Allyn Jérôme, Allou Nicolas, Augustin Pascal, Philip Ivan, Martinet Olivier, Belghiti Myriem, Provenchere Sophie, Montravers Philippe, Ferdynus Cyril
Réanimation Polyvalente, Centre Hospitalier Universitaire Félix Guyon, Saint-Denis, France.
Département d'Anesthésie Réanimation, APHP, CHU Bichat-Claude Bernard, Paris, France.
PLoS One. 2017 Jan 6;12(1):e0169772. doi: 10.1371/journal.pone.0169772. eCollection 2017.
The benefits of cardiac surgery are sometimes difficult to predict and the decision to operate on a given individual is complex. Machine Learning and Decision Curve Analysis (DCA) are recent methods developed to create and evaluate prediction models.
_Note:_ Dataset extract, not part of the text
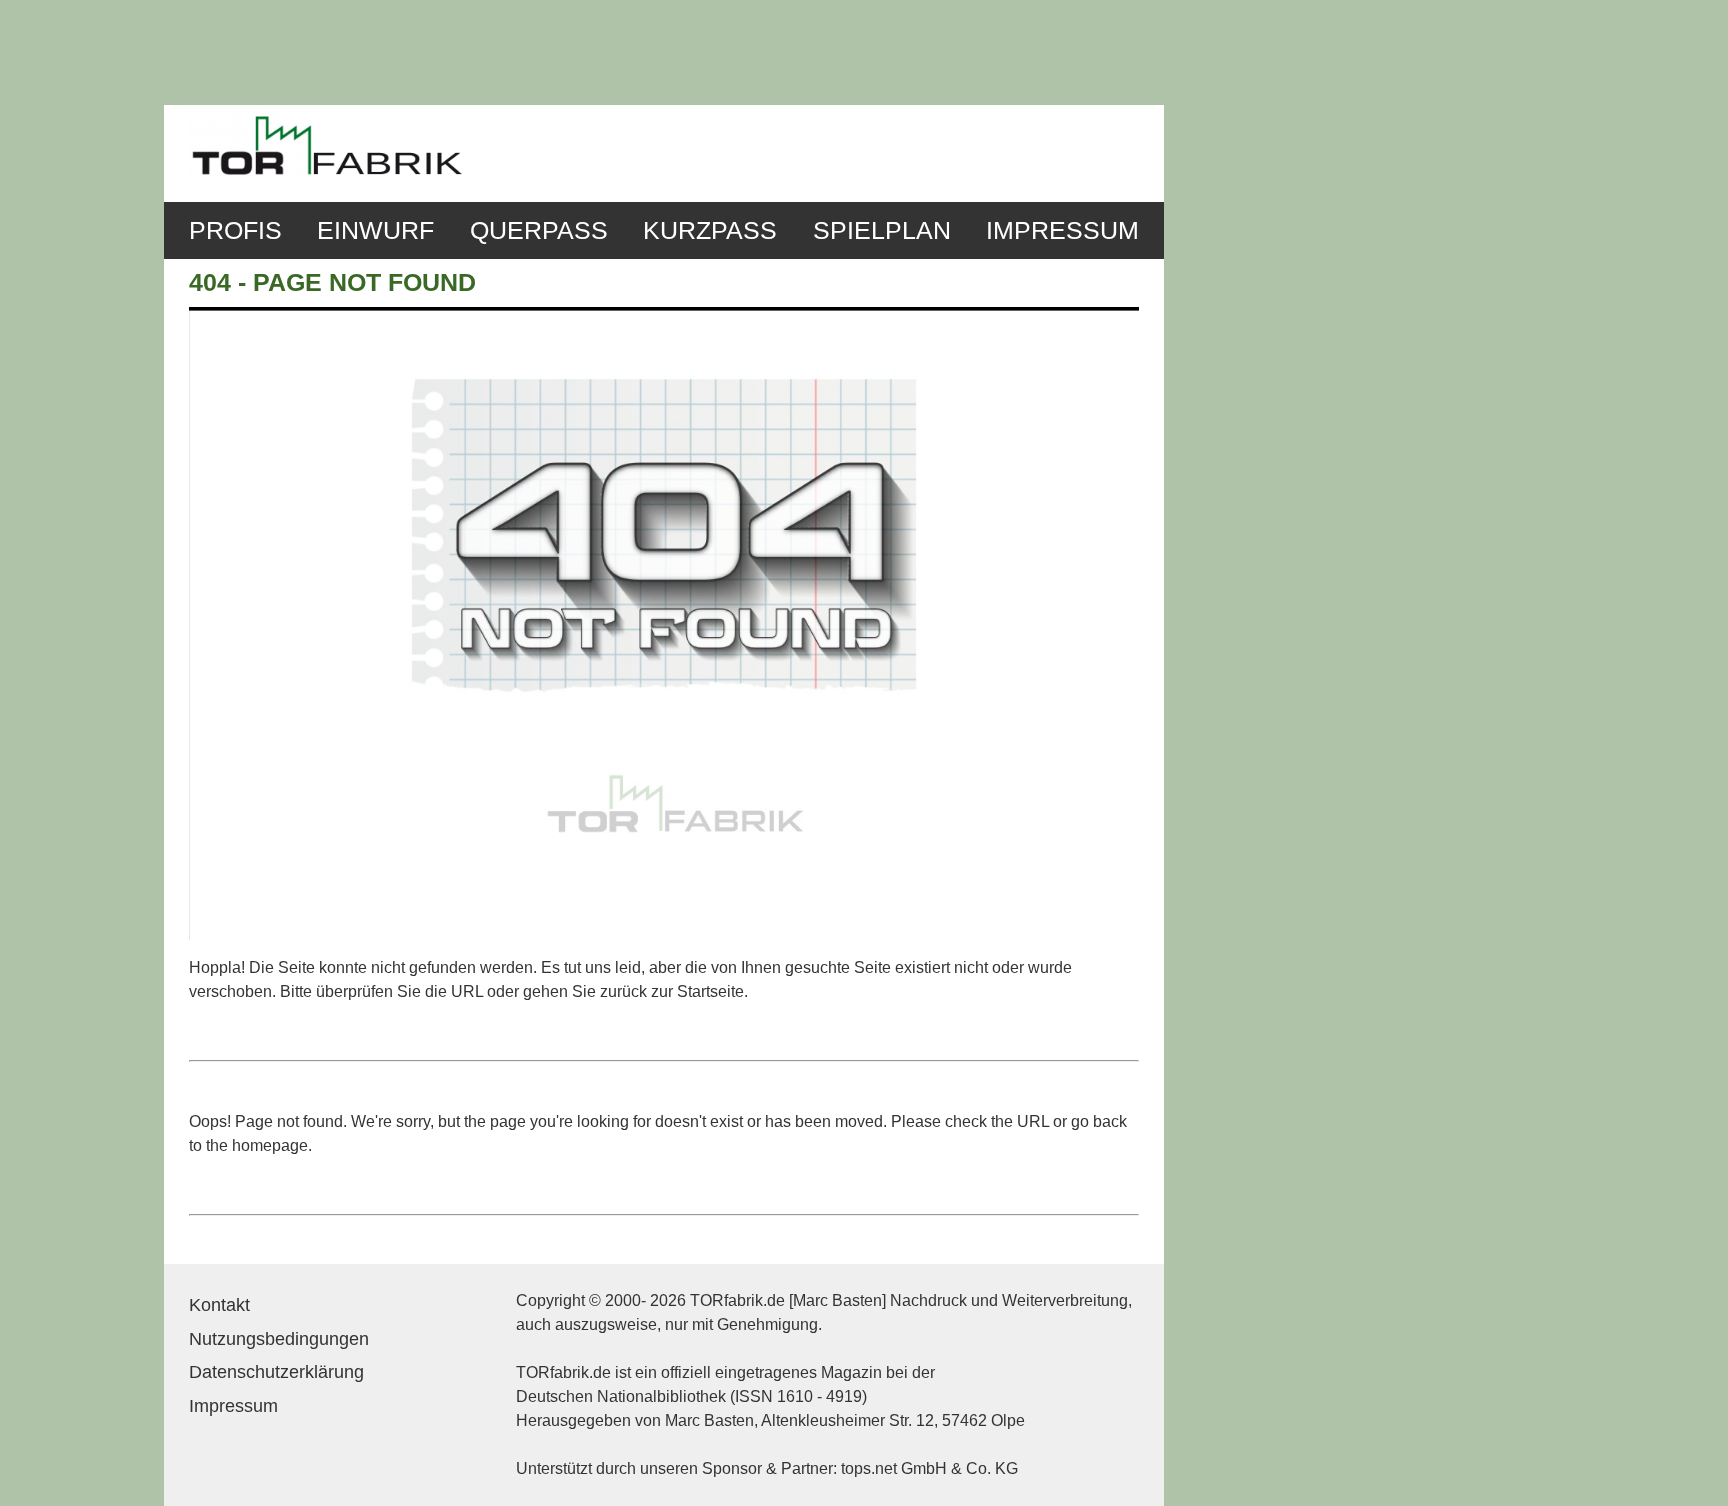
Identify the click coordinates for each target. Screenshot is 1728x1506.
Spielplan (882, 230)
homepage (270, 1145)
We conducted a retrospective cohort study using a prospective collected database from December 2005 to December 2012, from a cardiac surgical center at University Hospital. The different models of prediction of mortality in-hospital after elective cardiac surgery, including EuroSCORE II, a logistic regression model and a machine learning model, were compared by ROC and DCA. Of the 6,520 patients having elective cardiac surgery with cardiopulmonary bypass, 6.3% died. Mean age was 63.4 years old (standard deviation 14.4), and mean EuroSCORE II was 3.7 (4.8) %. The area under ROC curve (IC95%) for the machine learning model (0.795 (0.755-0.834)) was significantly higher than EuroSCORE II or the logistic regression model (respectively, 0.737 (0.691-0.783) and 0.742 (0.698-0.785), p < 0.0001). Decision Curve Analysis showed that the machine learning model, in this monocentric study, has a greater benefit whatever the probability threshold.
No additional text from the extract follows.